HUD still is bullying Trailor for allowing Deaf-accessible AAT in Tempe, Arizona. AAT is one of seventeen similar Deaf-accessible housing complexes located all over the USA. AAT is just one Deaf-accessible housing out of over 100 existing hear-talk retirement housings in Tempe.
California has three Deaf-accessible houses and one in Fremont was targeted in 2005 by HUD employees who successfully made Fremont Oak Gardens 80% or more occupied by the hearing people, disabled or not, leaving only 20% or less for the Deaf.
Apache ASL Trails in Tempe, Arizona was opened to the public last July 11, 2011 and within next two months it was 100% full of Deaf, Hard of Hearing and Deaf-blind tenants in seventy-five apartments with all built-in features that assist this group. It is hugely successful.
At AAT, everybody is very happy because the Deaf can communicate with other Deaf. Everybody talks with each other. They laugh. They cry. They share their experiences and stories. They say hello. They have fun. A wonderful place to spend the last years of your life.
Incredibly, this HUD's June 8th letter outlined seven points of "voluntary compliance agreement" to change AAT from a single disability group to a mutilple disability group limited to 25% of the total building space as follows:
• Preference cannot be used for all 75 apartments
except just one.
• All marketing materials should not mention "Deaf".
• Remove "ASL" from "Apache ASL Trails" name. ASL
means American Sign Language, the first language
for most of us.
• Increase Hispanic tenants to meet 28% of
• Replace Deaf manager with Hearing, Spanish
• Place hall monitors to keep Deaf non-tenants out
• Keep Deaf population at AAT down to five Deaf persons.
Two months after a January 17, 2013 meeting in Phoenix, an attorney for HUD Office of Fair Housing at San Francisco Region 9 HUD office re-affirmed that the Deaf shall not live with other Deaf and the Deaf must mix with people with other disabilities.
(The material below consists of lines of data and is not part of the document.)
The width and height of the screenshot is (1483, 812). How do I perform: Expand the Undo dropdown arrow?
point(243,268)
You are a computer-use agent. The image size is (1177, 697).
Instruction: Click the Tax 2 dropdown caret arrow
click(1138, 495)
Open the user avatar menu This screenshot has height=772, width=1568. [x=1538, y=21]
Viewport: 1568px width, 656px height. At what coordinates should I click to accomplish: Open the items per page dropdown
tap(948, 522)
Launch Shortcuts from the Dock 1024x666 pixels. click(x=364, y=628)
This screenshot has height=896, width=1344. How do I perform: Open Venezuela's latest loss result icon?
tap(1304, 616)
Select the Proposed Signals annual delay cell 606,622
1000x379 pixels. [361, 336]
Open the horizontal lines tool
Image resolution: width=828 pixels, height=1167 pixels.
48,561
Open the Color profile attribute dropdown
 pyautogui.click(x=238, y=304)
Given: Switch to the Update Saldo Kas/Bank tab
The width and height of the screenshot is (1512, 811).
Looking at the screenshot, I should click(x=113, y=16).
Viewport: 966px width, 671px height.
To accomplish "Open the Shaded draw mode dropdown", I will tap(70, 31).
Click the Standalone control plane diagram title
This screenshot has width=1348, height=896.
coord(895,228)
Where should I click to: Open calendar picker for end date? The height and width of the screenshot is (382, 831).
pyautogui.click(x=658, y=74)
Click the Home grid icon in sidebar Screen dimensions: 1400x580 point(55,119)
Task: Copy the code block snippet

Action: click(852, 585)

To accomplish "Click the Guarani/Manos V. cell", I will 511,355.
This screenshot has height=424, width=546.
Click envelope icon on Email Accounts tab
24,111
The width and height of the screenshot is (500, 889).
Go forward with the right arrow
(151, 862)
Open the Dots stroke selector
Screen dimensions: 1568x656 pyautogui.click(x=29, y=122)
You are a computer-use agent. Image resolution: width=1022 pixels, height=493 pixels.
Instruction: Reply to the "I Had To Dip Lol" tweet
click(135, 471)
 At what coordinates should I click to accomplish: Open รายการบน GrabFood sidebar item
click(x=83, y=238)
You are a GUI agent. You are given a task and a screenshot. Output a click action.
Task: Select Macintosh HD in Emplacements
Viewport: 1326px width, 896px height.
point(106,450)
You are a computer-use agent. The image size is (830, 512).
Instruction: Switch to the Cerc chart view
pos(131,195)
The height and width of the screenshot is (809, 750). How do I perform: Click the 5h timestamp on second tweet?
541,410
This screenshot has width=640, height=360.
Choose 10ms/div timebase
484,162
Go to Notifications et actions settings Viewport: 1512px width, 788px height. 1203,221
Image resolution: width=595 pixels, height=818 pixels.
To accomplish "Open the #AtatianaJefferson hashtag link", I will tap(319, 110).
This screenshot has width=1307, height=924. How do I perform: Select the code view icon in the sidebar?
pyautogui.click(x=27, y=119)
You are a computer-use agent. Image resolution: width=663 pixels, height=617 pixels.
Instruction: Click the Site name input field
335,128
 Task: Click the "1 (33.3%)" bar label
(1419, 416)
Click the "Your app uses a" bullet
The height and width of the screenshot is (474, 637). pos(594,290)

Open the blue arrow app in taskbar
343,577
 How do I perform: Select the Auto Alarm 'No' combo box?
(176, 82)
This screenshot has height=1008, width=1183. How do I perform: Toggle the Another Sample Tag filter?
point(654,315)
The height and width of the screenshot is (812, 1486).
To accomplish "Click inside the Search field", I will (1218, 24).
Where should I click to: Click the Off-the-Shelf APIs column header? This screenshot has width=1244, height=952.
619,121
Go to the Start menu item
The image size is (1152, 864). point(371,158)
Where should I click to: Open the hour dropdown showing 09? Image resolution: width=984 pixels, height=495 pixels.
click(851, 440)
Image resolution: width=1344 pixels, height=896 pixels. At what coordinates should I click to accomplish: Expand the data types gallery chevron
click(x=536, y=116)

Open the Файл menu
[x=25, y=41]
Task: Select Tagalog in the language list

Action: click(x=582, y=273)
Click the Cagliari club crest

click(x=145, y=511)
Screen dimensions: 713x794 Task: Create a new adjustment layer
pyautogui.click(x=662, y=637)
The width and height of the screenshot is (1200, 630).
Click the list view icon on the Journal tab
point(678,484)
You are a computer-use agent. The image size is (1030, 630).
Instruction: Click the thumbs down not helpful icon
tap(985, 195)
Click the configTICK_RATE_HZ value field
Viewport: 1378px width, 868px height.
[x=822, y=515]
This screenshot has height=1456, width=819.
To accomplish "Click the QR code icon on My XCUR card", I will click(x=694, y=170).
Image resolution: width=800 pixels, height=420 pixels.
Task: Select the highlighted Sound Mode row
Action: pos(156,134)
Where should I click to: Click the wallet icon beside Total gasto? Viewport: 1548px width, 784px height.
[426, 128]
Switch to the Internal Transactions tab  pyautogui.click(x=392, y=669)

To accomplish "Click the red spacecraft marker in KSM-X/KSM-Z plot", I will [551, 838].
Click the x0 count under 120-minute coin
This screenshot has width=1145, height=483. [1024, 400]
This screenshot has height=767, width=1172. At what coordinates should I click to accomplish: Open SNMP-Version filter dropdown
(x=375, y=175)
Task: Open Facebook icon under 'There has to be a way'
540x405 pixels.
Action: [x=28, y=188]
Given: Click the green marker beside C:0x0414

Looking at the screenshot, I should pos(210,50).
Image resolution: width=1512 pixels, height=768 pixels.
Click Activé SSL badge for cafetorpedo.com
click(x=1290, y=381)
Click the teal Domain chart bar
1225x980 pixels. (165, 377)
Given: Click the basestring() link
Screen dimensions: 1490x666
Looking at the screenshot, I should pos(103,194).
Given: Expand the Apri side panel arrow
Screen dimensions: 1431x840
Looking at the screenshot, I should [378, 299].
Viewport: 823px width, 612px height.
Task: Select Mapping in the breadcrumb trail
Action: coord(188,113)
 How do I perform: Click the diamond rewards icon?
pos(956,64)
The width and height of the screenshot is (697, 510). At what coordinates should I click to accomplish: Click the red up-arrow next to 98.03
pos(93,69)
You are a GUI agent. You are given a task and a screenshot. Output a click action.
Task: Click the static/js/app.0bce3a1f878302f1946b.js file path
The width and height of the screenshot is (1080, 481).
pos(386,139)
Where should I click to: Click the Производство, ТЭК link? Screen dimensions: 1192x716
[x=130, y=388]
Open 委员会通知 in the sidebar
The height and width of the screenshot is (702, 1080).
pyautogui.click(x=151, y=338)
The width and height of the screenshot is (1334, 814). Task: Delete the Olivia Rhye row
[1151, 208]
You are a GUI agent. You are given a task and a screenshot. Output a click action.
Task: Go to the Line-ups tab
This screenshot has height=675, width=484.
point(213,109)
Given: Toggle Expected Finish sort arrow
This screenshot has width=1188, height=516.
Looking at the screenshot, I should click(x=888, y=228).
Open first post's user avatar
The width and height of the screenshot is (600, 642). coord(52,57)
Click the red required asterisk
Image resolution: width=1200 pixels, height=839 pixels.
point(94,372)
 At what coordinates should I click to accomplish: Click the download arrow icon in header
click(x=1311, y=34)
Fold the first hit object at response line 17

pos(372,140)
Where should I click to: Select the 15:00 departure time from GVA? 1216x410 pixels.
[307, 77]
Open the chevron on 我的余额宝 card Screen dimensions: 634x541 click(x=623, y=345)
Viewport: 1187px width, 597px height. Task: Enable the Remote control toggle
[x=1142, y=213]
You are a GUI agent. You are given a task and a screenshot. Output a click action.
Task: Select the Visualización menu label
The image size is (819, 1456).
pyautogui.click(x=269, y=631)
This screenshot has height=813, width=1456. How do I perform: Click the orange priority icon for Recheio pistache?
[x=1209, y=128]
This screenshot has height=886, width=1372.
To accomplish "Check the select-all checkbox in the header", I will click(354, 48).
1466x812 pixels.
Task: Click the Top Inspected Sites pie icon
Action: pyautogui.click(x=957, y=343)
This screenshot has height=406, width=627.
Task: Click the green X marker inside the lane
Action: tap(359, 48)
That would be 25% of total apartments set aside for the people with disabilities.
This attorney does not understand that people with other disabilities are able to hear and talk. How could Deaf people who cannot hear and talk communicate with them? Impossible.
There are about ten double disabled Deaf people living in AAT. Deaf-Blind, Deaf-Celebral palsy, Deaf-Diabetic, Deaf-Stroke and so forth. Deafness is most dominant over other disabilities because of communication barrier. Deafness separates the Deaf from those who can talk and hear.
The sponsor organization with the Developer (CCM) of AAT is Arizona Deaf Senior Citizens Coalition, Inc. The mission is to build communication barrier free retirement housing and its motto is "Banish Extreme Loneliness". We use American Sign Language to stop loneliness and express ourselves well and receive information easily.
ADSCC members saw many Deaf tenants living alone in other retirement housing where the neighbors and the staff ignored them because it is too hard to communicate with them. You would need paper and pencil. Communication is non-existent in group entertainment and activities because housing staff won't provide sign language interpreters. AAT is a wonderful solution to all of this. And yet. . . .
HUD doesn't care about our freedom to choose or our pursuit of happiness as written in the U.S. Constitution. A dark side.